MOE's director of the guidance branch at the student development curriculum division, Madam Choy Wai Yin, told TNP that in primary schools, pupils are guided on how to manage the various changes they may experience growing up.
They are also taught the importance of family, personal safety and how to protect themselves from sexual exploitation and abuse.
She said: "At the secondary school, junior college and Millennia Institute levels, there is greater focus on teaching students how to build healthy relationships based on love and respect, and how to protect themselves physically and psychologically.
"Topics such as relationship management and consequences of sexual behaviour are also taught."
Dr Grace Huang, a resident doctor at DTAP Clinic at Robertson Walk, told TNP the clinic sees many patients with limited sexual health knowledge. Many have misconceptions about STDs and she sees women who are misinformed about contraception
She said: "Sex education is crucial for developing a healthy sexuality and teaching children and (young people) to keep themselves safe. It goes beyond merely teaching them about sexual intercourse and abstinence."
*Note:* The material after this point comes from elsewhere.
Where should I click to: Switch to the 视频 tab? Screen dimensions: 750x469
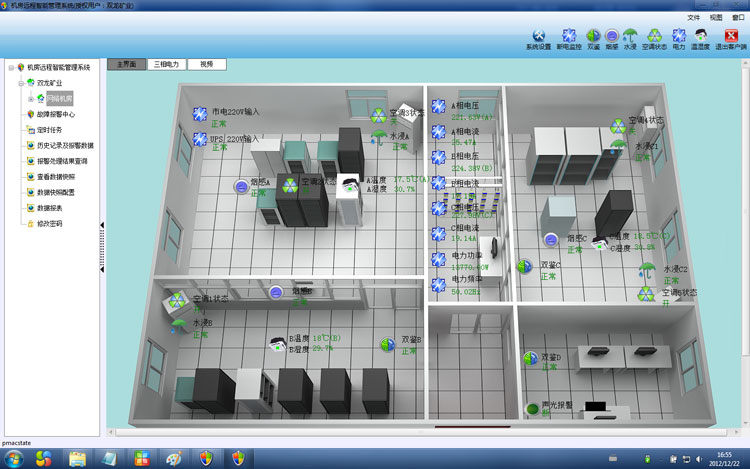(x=206, y=64)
Aware's Ms Tan said it was a common misconception that talking about sex encourages young people to engage in sex.
She said: "Studies have shown that a comprehensive sexuality education has led to delayed first sexual encounters, more consistent condom usage and fewer sexual partners."
Ms Schutz Lee, 51, a mother of two teenage daughters, said it was worrying that young people feel they cannot talk to their parents about sex.
She said: "Parents should make use of teachable moments to bring up uncomfortable topics. They should try to not approach the topic from a moral standpoint but rather an objective standpoint, which will allow our children to be more open to some of our ideas."